## Текст
==========
Выбери любимый жанр

Очи познания: плоть, разум, созерцание - Уилбер Кен - Страница 14


Изменить размер шрифта:

14

Не забывайте, что необычайная важность Кеплера и Галилея заключалась в открытии метода, который раз и навсегда позволил установить истинностное значение чувственно-эмпирических утверждений. «Падает ли тяжелый предмет быстрее, чем легкий?» – об этом вопросе не надо размышлять при помощи lumen interius, или внутреннего света, рассудка, он не должен созерцаться lumen superius, или высшим светом созерцания: его надлежит проверить при помощи ока плоти. До сего времени просто не было общепринятого метода разрешения подобных споров, не было метода, посредством которого можно было эмпирически показать, что идеи оппонента неверны. Однако теперь, благодаря Галилею и Кеплеру, появилось средство, при помощи которого можно разрешать эмпирические диспуты: можно было показать, истинны ли или ложны утверждения, причем показать таким образом, что все здравомыслящие мужчины и женщины могли бы это единогласно признать.
==========
## Задание A
Обновите записи, начиная со строки с «has width=1170, height=1465.» и до последней строки записей включительно: замените «Locate an element on the screen» на «Find an element on the screen», всё остальное оставьте как есть.
## Задание B
Допишите продолжение отрывка о методе Галилея и Кеплера, начав сразу после его последнего предложения.
Отрывок и записи взяты из разных источников.

## Сохранённые записи
==========
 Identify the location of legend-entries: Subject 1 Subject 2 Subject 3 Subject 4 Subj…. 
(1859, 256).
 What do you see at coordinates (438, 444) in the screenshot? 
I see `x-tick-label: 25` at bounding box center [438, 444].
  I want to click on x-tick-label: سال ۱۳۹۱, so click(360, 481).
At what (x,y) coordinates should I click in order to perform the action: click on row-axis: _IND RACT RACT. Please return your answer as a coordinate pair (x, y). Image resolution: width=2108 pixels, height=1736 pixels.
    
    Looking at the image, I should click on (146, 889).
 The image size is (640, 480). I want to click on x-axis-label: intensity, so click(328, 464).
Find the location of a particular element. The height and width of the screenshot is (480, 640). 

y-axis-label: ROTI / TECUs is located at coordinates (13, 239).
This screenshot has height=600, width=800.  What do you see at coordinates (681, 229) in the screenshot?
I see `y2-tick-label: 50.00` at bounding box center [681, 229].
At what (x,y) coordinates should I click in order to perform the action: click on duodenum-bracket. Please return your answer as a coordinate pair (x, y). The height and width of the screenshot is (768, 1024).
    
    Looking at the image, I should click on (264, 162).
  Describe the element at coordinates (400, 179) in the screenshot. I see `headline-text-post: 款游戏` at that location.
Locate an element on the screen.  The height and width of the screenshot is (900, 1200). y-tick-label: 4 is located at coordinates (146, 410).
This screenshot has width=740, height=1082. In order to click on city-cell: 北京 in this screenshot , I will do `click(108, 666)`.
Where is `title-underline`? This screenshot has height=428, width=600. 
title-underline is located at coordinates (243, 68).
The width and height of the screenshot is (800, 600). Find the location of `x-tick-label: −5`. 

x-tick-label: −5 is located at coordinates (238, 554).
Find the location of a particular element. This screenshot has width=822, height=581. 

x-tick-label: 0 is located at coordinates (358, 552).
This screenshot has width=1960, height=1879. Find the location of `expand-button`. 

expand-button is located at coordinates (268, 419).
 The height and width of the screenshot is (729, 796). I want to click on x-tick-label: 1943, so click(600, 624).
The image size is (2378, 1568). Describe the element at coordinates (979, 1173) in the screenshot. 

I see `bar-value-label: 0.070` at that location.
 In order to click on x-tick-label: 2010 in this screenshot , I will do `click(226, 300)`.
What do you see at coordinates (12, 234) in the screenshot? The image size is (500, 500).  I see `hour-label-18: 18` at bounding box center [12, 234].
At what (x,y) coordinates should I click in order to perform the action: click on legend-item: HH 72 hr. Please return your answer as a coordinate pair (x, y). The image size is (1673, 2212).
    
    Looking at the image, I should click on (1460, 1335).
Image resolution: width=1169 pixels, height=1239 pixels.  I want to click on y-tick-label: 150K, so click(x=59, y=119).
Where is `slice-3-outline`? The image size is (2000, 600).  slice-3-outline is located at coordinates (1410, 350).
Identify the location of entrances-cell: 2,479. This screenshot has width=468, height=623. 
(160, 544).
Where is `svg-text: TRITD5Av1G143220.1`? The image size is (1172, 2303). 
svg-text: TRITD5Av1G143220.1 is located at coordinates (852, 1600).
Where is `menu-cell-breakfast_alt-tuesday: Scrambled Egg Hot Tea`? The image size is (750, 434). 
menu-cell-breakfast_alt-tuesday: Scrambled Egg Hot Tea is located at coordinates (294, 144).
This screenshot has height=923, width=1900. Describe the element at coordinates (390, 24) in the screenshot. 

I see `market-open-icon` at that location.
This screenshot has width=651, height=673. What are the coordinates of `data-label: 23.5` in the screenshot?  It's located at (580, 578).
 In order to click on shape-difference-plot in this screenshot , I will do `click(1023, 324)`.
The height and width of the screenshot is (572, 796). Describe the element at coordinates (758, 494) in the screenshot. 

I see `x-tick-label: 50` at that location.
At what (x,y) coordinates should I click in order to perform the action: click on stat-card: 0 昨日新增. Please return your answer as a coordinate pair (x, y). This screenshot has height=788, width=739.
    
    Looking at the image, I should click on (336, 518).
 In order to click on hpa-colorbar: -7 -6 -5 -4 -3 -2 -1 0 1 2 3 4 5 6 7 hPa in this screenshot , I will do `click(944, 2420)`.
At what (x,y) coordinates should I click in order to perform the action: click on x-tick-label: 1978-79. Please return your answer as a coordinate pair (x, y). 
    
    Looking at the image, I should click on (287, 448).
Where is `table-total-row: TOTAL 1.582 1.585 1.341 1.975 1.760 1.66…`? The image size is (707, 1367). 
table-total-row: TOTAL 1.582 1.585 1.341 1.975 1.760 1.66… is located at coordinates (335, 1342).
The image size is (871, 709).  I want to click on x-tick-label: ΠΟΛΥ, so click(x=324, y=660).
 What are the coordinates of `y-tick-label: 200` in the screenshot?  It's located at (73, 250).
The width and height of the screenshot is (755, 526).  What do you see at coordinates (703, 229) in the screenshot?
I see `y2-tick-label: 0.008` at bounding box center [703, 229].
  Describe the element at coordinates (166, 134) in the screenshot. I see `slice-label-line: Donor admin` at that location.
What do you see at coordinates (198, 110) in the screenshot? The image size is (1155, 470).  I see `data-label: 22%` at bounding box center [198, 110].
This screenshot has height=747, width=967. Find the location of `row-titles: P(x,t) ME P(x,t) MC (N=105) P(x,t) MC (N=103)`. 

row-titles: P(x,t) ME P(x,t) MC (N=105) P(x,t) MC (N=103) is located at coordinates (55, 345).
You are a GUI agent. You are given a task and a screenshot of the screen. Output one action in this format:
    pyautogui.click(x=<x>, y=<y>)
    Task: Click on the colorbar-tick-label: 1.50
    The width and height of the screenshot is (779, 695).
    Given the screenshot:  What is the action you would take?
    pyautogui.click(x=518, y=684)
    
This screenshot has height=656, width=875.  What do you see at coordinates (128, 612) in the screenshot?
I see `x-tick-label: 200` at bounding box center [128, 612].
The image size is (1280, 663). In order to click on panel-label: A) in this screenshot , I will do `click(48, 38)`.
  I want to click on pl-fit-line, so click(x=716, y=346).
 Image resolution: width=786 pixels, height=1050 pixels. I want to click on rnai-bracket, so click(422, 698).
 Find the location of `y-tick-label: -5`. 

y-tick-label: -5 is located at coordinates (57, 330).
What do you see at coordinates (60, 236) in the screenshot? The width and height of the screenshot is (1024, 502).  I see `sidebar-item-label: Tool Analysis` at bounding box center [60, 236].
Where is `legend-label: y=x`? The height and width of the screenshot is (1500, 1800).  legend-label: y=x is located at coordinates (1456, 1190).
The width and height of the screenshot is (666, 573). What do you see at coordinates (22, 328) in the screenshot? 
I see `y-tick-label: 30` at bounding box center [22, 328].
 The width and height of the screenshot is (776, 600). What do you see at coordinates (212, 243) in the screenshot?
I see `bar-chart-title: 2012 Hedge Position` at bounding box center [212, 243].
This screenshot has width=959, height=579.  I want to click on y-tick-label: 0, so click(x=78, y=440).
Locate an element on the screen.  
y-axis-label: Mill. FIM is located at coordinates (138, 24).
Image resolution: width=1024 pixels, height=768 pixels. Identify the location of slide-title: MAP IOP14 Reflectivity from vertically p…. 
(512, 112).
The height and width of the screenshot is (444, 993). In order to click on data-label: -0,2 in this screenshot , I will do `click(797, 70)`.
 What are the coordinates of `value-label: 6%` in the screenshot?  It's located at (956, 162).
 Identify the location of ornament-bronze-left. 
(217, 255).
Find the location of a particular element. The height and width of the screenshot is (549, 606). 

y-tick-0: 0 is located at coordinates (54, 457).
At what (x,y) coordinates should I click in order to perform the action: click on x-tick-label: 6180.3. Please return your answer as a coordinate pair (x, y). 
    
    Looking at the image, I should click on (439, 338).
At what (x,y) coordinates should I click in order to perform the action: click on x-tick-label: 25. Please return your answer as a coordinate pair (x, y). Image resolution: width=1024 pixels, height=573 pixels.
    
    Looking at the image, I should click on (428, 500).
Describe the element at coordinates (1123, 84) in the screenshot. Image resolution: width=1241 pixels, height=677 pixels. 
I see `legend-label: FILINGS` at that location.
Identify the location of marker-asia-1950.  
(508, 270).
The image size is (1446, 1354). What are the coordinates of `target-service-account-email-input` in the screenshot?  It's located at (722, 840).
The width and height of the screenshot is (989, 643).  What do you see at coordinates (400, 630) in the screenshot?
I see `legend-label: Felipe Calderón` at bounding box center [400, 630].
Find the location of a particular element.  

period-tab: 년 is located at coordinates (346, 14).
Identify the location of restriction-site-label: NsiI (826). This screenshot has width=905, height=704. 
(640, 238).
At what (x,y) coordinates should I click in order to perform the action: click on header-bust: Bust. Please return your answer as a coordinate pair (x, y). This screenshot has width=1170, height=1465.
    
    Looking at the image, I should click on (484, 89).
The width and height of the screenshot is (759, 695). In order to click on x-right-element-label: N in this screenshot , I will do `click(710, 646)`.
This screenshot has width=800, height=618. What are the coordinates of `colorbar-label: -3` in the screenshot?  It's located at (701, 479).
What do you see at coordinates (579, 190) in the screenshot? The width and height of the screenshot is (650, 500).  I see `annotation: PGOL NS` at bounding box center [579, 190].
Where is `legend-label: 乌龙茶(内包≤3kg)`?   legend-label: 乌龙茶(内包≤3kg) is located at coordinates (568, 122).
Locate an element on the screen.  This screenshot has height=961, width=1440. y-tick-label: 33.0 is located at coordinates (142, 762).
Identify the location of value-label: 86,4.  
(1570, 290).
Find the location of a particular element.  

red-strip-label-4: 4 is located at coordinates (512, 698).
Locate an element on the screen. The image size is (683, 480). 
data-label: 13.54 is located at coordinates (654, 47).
==========
## Поле ответа A
At what (x,y) coordinates should I click in order to perform the action: click on header-bust: Bust. Please return your answer as a coordinate pair (x, y). This screenshot has width=1170, height=1465.
    
    Looking at the image, I should click on (484, 89).
The width and height of the screenshot is (759, 695). In order to click on x-right-element-label: N in this screenshot , I will do `click(710, 646)`.
This screenshot has width=800, height=618. What are the coordinates of `colorbar-label: -3` in the screenshot?  It's located at (701, 479).
What do you see at coordinates (579, 190) in the screenshot? The width and height of the screenshot is (650, 500).  I see `annotation: PGOL NS` at bounding box center [579, 190].
Where is `legend-label: 乌龙茶(内包≤3kg)`?   legend-label: 乌龙茶(内包≤3kg) is located at coordinates (568, 122).
Find an element on the screen.  This screenshot has height=961, width=1440. y-tick-label: 33.0 is located at coordinates (142, 762).
Identify the location of value-label: 86,4.  
(1570, 290).
Find the location of a particular element.  

red-strip-label-4: 4 is located at coordinates (512, 698).
Find an element on the screen. The image size is (683, 480). 
data-label: 13.54 is located at coordinates (654, 47).

## Поле ответа B
И, вооружившись данным инструментом, наука своим влиянием начала заземлять богословов и философов (Бог – это не доступное проверке утверждение, а основа всех утверждений, а посему Бог не может пройти научного теста). Была получена возможность проверки данных, и философы, религиозные деятели, богословы, мистики и поэты тысячами терпели в ней фиаско. На самом деле им следовало бы изначально отказаться проходить такую проверку: они должны были осознать, что трансцендентные ценности не являются эмпирическими фактами, открываемыми оку плоти, это созерцательные и несловесные озарения, открываемые lumen superius, светом высшим, в пещере Сердца. Произошло то, что они просто начали длительную серию необоснованных попыток придумать способы, которыми можно было бы доказать, что Бог является таким же предметом, как камень, или же таким же утверждением, как F = ma. Работа Галилея и Кеплера кульминировала в великом труде Ньютона «Математические начала натуральной философии», который во многом (по сей день) представляет собой вершину эмпирико-научного метода. «Математические начала» наполнены «упрямыми и несводимыми фактами», а также такими логическими законами, которые подчиняются этим фактам. Это было колоссальное достижение для ока плоти.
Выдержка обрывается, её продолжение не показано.